**CONSEGNA**
Riporta fedelmente la parte del brano selezionato compresa tra "Tra le pieghe" e "tua ricerca artistica.", estremi inclusi.

**BRANO SELEZIONATO**
○ ○ ○ ○

E poi le grandi mostre dell’arte contemporanea nelle sale del Castello che nell’ottobre
del 1963 videro nello stesso momento, sotto
il titolo Aspetti dell’arte Contemporanea, un
omaggio a Cagli e Fontana, una mostra di
incisione, un’antologia del nuovo disegno italiano, Tredici pittori americani d’oggi, il Ricordo di Réquichot, una mostra dedicata a Fieschi e Vacchi, Altri pionieri dell’arte attuale, un
omaggio a Quaroni e una mostra di progetti e
fotografie di quaranta giovani architetti. Quasi
non riesco ad immaginare come il Castello,
oggi ancora dolorosamente chiuso, potesse
essere luogo di tale effervescenza artistica.
Tra le pieghe della mostra degli artisti statunitensi devi aver trovato una consonanza con
le ricerche portate avanti da Alberto Gironella
e Hervé Télémaque e quel “Step-on can with
leg” di Lichtenstein è diventato un elemento
da approfondire, quasi lo strumento magico
per avanzare nella storia della tua ricerca artistica.

○ ○ ○ ○

**RIGHE DI DATI**
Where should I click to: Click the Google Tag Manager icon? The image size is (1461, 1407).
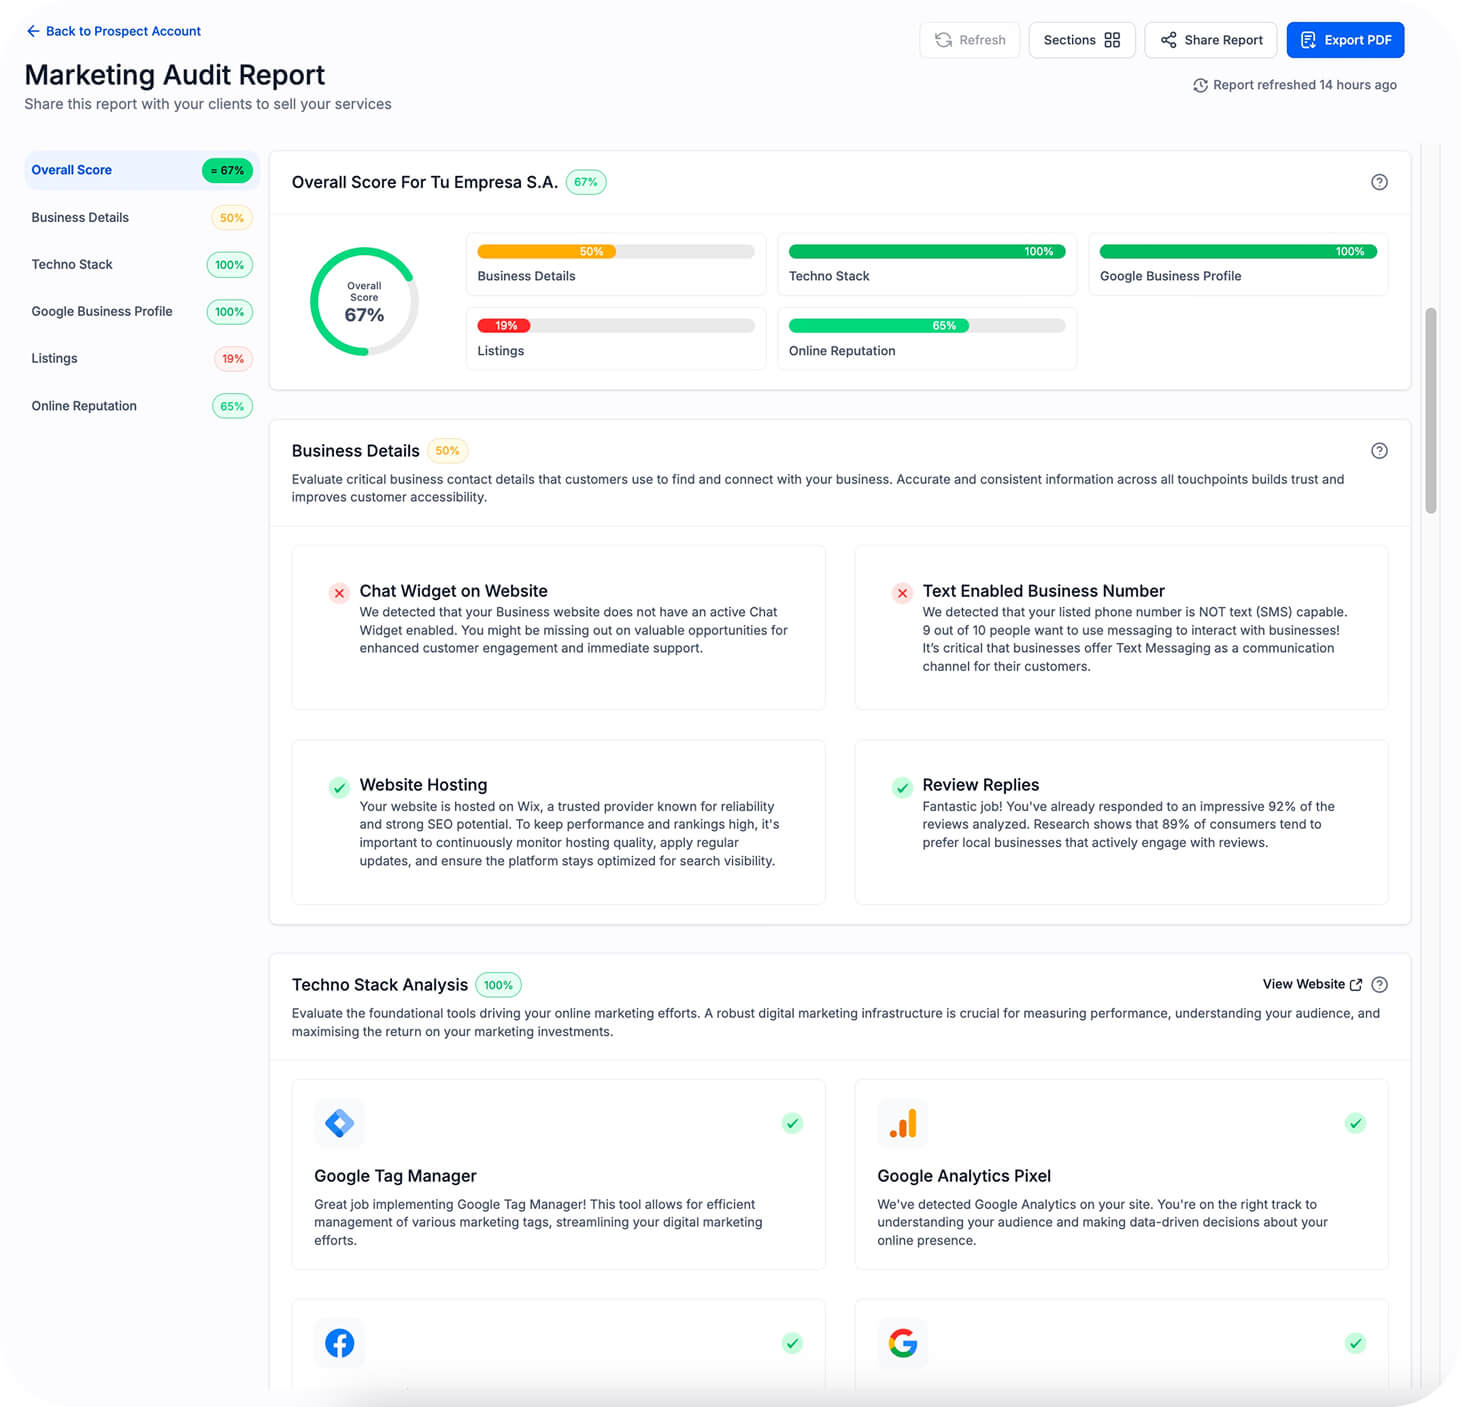(x=339, y=1123)
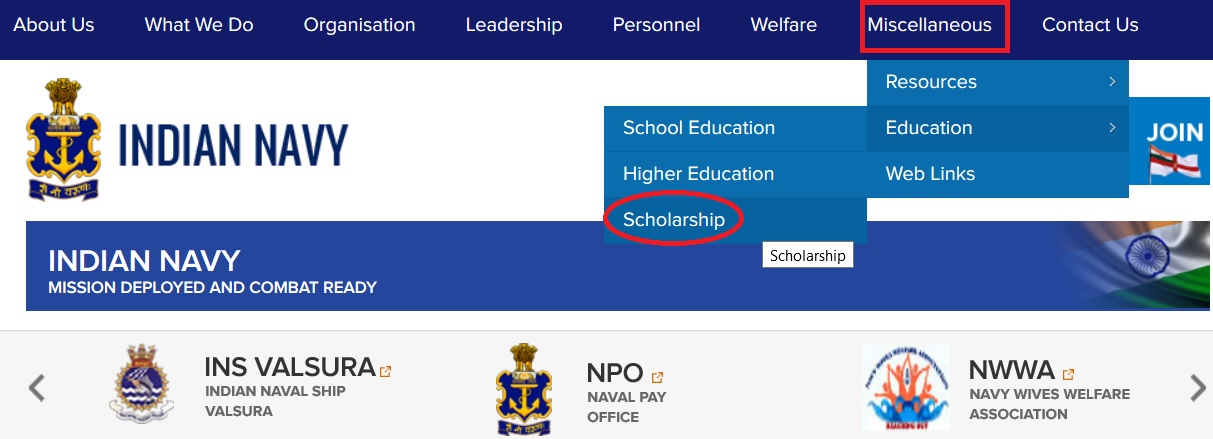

○ ○ ○ ○

**RISULTATO ATTESO**
Tra le pieghe della mostra degli artisti statunitensi devi aver trovato una consonanza con
le ricerche portate avanti da Alberto Gironella
e Hervé Télémaque e quel “Step-on can with
leg” di Lichtenstein è diventato un elemento
da approfondire, quasi lo strumento magico
per avanzare nella storia della tua ricerca artistica.